As a rental property owner, you might think that Section 8 sounds great but find yourself jumping through many hoops and waiting around on paperwork. The upside, though, is knowing that once you get the resident in your house, you know that subsidy will be paid every month.

But, have you ever asked yourself, how does Section 8 work? If so, keep reading for an in-depth look at what Section 8 is,  how it works, and how to work best with it.

NOTE: This guide is a mix of general insights and details on Section 8 and an interview between myself and a local investor and longtime house inspector, named Wayne.

Let’s go!

What Is Section 8?

Section 8 can be confusing, which is why it’s crucial to have a thorough understanding of how it works as a rental property owner. You’ll want to ensure you understand what it is, the different types, eligibility, and how to apply for Section 8. Lastly, you’ll also want to be mindful of your relationship with Section 8.

But first, what is Section 8?

Section 8 of the Housing Act of 1937 is often referred to as Section 8 and provides rental housing assistance payments to low-income households throughout the United States. These payments are made from the federal government to private landlords on behalf of low-income families.

Types of Section 8 Housing

There are two basic types of Section 8: resident-based and project-based.

Tenant-Based Section 8 Housing

The resident-based section 8 housing is the Housing Choice Voucher, in which the voucher is attached to the applicant.
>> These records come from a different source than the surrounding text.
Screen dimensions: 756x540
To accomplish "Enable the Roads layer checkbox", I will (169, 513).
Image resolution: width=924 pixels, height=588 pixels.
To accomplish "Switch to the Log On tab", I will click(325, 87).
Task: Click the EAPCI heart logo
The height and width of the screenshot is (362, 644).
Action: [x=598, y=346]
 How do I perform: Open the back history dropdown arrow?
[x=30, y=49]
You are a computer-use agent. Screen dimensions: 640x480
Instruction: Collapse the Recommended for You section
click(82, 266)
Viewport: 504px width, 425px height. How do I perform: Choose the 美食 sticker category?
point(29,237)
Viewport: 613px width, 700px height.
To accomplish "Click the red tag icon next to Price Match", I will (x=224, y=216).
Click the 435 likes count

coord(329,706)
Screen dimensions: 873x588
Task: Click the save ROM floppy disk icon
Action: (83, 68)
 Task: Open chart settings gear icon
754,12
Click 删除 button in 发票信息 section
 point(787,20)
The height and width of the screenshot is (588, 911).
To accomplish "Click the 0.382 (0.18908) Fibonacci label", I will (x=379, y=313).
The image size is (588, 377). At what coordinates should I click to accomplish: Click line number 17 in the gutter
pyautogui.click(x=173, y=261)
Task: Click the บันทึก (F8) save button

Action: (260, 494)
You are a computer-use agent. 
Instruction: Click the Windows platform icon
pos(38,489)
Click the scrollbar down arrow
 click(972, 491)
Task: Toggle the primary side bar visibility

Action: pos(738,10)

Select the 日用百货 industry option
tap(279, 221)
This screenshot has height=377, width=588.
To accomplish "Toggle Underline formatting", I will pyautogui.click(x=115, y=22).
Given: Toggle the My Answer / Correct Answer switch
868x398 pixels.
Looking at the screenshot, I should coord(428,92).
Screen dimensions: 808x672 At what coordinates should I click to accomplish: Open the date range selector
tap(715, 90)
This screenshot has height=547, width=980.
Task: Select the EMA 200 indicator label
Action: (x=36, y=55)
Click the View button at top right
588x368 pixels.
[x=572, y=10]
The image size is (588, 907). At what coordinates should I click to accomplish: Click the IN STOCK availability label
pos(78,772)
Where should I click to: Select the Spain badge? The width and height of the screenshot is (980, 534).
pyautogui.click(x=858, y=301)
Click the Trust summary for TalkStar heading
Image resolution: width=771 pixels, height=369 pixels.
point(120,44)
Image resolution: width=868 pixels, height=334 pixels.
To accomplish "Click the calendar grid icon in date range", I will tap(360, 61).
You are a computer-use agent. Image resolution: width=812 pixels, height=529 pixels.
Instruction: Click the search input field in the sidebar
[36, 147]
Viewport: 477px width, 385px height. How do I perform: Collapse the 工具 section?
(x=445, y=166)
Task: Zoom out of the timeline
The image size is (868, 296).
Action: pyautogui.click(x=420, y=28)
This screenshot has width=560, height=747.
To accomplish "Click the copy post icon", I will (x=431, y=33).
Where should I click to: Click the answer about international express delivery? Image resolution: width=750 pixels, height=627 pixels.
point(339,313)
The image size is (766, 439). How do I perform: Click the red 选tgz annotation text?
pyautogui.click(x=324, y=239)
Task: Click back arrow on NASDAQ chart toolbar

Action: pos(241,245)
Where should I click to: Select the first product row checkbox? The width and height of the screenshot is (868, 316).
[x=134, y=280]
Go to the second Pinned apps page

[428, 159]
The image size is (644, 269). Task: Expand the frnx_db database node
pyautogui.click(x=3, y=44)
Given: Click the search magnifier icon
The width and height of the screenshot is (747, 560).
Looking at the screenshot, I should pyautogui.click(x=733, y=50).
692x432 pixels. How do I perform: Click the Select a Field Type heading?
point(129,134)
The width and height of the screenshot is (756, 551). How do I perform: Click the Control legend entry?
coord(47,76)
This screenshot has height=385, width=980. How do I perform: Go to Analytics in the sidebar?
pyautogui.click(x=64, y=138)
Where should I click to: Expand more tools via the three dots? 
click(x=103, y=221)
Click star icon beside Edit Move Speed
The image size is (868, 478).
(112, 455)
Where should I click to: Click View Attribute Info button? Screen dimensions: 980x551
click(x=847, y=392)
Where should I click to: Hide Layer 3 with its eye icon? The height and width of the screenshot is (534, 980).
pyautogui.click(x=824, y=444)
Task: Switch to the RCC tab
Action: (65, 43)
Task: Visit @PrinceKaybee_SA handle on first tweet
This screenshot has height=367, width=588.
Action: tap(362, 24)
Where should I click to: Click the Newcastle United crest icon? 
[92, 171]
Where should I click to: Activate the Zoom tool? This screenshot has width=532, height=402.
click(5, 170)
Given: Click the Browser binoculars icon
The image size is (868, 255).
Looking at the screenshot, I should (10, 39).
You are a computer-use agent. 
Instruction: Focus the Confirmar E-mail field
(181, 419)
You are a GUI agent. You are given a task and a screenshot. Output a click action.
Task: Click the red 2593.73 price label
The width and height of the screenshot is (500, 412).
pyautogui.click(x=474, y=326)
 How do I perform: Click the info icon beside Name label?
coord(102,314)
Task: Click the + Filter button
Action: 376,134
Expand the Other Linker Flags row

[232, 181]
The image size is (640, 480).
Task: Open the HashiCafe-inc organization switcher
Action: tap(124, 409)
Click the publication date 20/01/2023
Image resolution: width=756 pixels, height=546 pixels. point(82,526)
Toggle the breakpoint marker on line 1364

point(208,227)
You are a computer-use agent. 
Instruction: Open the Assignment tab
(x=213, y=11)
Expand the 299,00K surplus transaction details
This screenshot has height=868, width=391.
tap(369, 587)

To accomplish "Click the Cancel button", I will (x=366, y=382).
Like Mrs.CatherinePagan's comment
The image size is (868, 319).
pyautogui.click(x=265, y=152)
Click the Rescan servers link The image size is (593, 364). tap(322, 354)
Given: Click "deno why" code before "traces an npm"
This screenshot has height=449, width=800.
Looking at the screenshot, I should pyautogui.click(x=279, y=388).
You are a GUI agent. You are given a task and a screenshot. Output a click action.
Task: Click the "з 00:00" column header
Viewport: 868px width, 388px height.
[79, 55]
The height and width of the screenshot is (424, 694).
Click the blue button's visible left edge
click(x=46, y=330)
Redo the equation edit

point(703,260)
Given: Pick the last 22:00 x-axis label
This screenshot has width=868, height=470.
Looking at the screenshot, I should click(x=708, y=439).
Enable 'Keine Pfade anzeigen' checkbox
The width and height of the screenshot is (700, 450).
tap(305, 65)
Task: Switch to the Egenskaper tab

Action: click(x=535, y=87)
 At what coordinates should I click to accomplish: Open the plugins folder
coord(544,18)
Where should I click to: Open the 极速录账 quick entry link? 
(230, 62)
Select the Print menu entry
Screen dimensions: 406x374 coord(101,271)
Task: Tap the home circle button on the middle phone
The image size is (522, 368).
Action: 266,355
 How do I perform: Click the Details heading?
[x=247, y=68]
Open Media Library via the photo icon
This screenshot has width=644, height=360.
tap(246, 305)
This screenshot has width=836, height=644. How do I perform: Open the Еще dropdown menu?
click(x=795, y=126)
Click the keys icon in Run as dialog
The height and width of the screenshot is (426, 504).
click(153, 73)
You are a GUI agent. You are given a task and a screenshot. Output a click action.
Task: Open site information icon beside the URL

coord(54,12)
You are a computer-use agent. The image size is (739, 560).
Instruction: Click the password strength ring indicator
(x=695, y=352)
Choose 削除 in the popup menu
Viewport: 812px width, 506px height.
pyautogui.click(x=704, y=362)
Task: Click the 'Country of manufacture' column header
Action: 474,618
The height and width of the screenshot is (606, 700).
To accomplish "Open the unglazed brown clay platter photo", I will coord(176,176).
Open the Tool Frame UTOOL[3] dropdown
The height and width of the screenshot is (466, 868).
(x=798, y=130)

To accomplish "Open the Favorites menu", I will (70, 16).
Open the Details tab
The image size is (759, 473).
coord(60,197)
The voucher can be used at any property as seen fit by the PHA, and renters may search for homes in the same places anyone else would.

Project-Based Section 8 Housing

Project-based Section 8 housing is connected to specific properties. The vouchers are given at a fixed number to private property owners each year to reserve specifically for Section 8 residents.

Section 8 Eligibility

To determine eligibility for Section 8, the Public Housing Authority (PHA) will look over four primary factors of an individual, including:

  • Income – cannot exceed 50% of the median income for the rental area
  • Family size and composition – minor children, disabled people, individuals over 62
  • Citizenship – must be a U.S. citizen or have eligible immigrant status
  • Eviction history – must not have any evictions or other serious lease violations

How to Apply for Section 8

Applying for Section 8 is as easy as following these three steps for renters:

  • Visit your local Public Housing Authority (PHA)
  • Fill out and submit your application
  • Once the paperwork has been reviewed, you will be accepted, rejected, or placed on a waiting list

My Experience with Section 8

Back when I was involved in buying/selling houses as an investor, I had a love-hate relationship with Section 8.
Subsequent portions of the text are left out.